Tak bersekolah bukan berarti kehilangan segalanya. Tak sekolah bukan berarti ia berhenti belajar. Justru sebaliknya, ia adalah pembelajar rahasia yang luar biasa. Kemampuannya melebihi kemampuan anak-anak seusianya, bahkan melampaui kemampuan orang dewasa sekalipun. Kemampuan menghafalnya nyaris tak tertandingi. Hanya dengan membaca satu kali ia bisa menghafal hampir seratus persen kata yang dibacanya. Kemampuan berhitungnya luar biasa. Ia sudah buktikan itu sewaktu bersekolah di SD Wangun dulu. Guru matematikanya pak Ridwan, pernah mengujinya dengan memberikan soal hitungan rumit tentang perkalian, penjumlahan, pembagian dan pengurangan. Dalam waktu yang singkat, Kay mampu menjawab soal matematika itu dengan tepat, sementara Pak Ridwan masih asyik dengan kalkulatornya.

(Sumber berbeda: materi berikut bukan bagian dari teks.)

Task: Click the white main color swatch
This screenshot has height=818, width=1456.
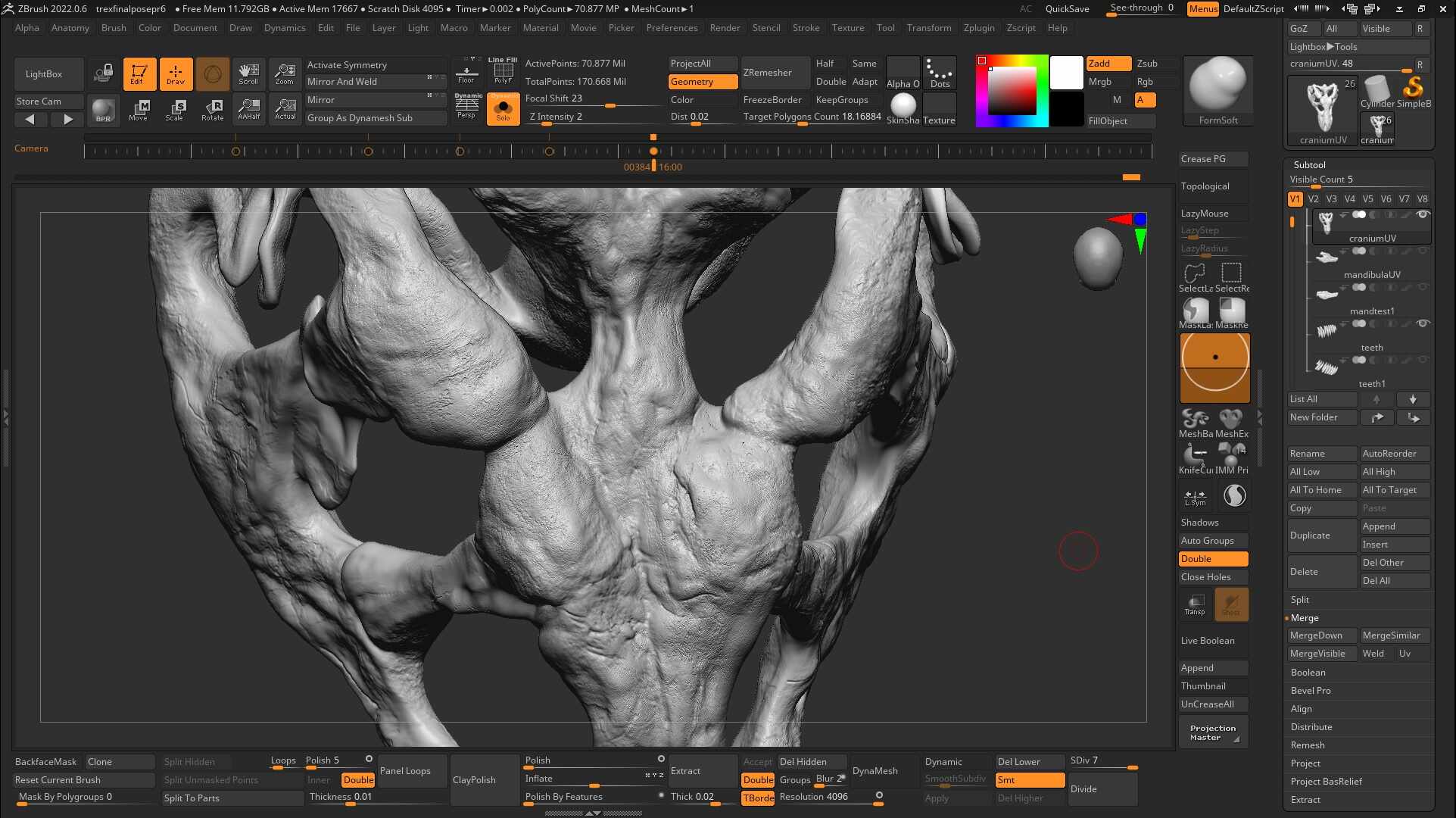Action: pos(1066,73)
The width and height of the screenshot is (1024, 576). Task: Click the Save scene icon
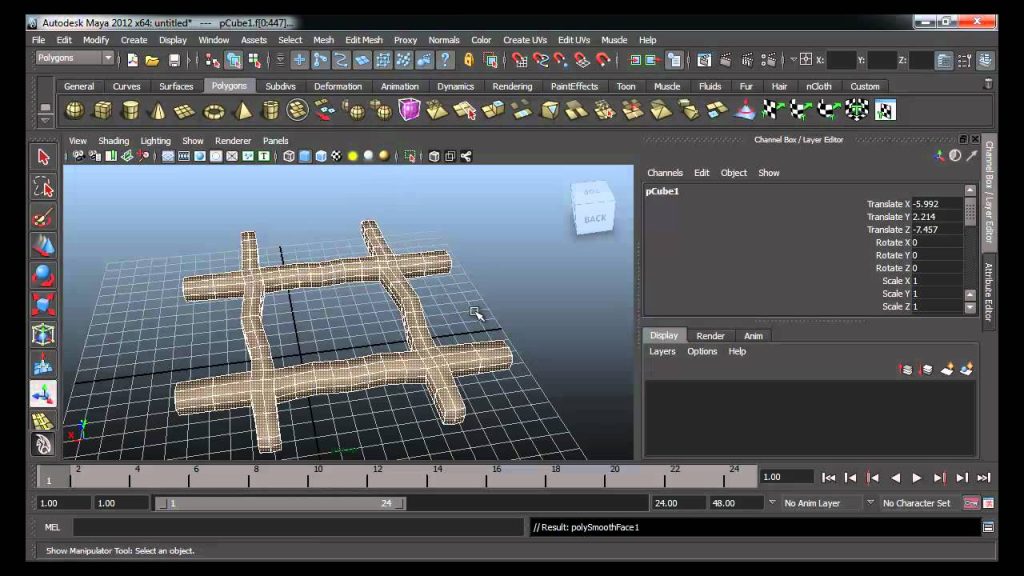click(x=174, y=61)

Kay tetap bersekolah. Ia bersekolah di taman kota Bandung yang asri. Saat ia menunggu lampu memerah, ia manfaatkan waktu untuk membaca. Buku bacaannya adalah koran yang ia jual. Sebelum dijual beritanya, ia baca dulu dan berhasil diserapnya. Ia selalu berslogan “Baca dulu baru jual!”
Tak hanya itu, selepas berjualan koran, ia mampir ke warnetnya Koh Hasan. Koh Hasan selalu memberikan jatah khusus untuk Kay berlayar di dunia maya, tentu selama ada meja yang kosong. Koh Hasan memberikan jatah khusus pada Kay karena kagum akan kejeniusan Kay. Ia ingin membantu Kay meraih cita-citanya, tidak dengan uang, tapi dengan memberinya kesempatan berlayar gratis di warnetnya.

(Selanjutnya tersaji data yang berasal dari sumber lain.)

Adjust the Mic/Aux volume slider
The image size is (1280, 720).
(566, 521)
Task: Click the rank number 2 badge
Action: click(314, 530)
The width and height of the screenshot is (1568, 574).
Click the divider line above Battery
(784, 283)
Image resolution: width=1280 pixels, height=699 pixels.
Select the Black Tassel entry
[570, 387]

“Ha...ha...kamu tenang aja Kay, mamang bakalan nabung, uangnya nanti buat kamu sekolah,” tutur mang Asta polos.
“Wah...Kay jadi ga enak mang.”
“Ga enak kenapa Kay?”
“Ya ga enaklah, masa mamang yang cape-cape ngojek uangnya buat Kay sekolah.”
“Ya ga pa pa atuh Kay, ini sudah kewajiban mamang. Lagian mamang tuh percaya kalau kamu sekolah kamu bakal jadi orang sukses. Inget Kay kamu itu jenius.”

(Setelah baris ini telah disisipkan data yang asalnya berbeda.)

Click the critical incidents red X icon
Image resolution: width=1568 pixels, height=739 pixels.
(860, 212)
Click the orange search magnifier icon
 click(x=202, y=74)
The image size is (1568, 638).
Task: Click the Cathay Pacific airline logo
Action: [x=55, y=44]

“Emang jenius itu apa mang?” goda Kay. Ia sudah mulai akrab dengan pamannya, saudara sepupu Kalam, ayahnya. Asta yang baik tapi polos itu memang tulus mengasihi Kay.
“Hah...jenius itu apa ya?” ujar mang Asta kembali dengan kepolosannya.
Dalam hati, Kay bergumam. “Mang... jenius itu istilah untuk menyebut seseorang dengan kapasitas kecerdasan di atas rata-rata di bidang intelektual, terutama yang ditunjukkan dalam hasil kerja yang kreatif dan orisinal. Seseorang yang jenius selalu menunjukan individualitas dan imajinasi yang kuat, tidak hanya cerdas, tetapi juga unik dan inovatif” itulah definisi jenius yang dihafal Kay di luar kepala, hasil sekali membacanya dari wikipedia di warnetnya Koh Hasan.
“Yah...pokoknya yang jenius itu yang pinter banget lah Kay. Tapi inget Kay jangan pernah sombong!” bijak mang Asta menasihati ponakan satu-satunya itu.
“Emang kenapa mang?” tanya Kay penasaran. Selama ini ia merasa wajar-wajar saja bertinggi hati karena memang pada kenyataannya dia lebih pintar dari rata-rata orang disekitarnya.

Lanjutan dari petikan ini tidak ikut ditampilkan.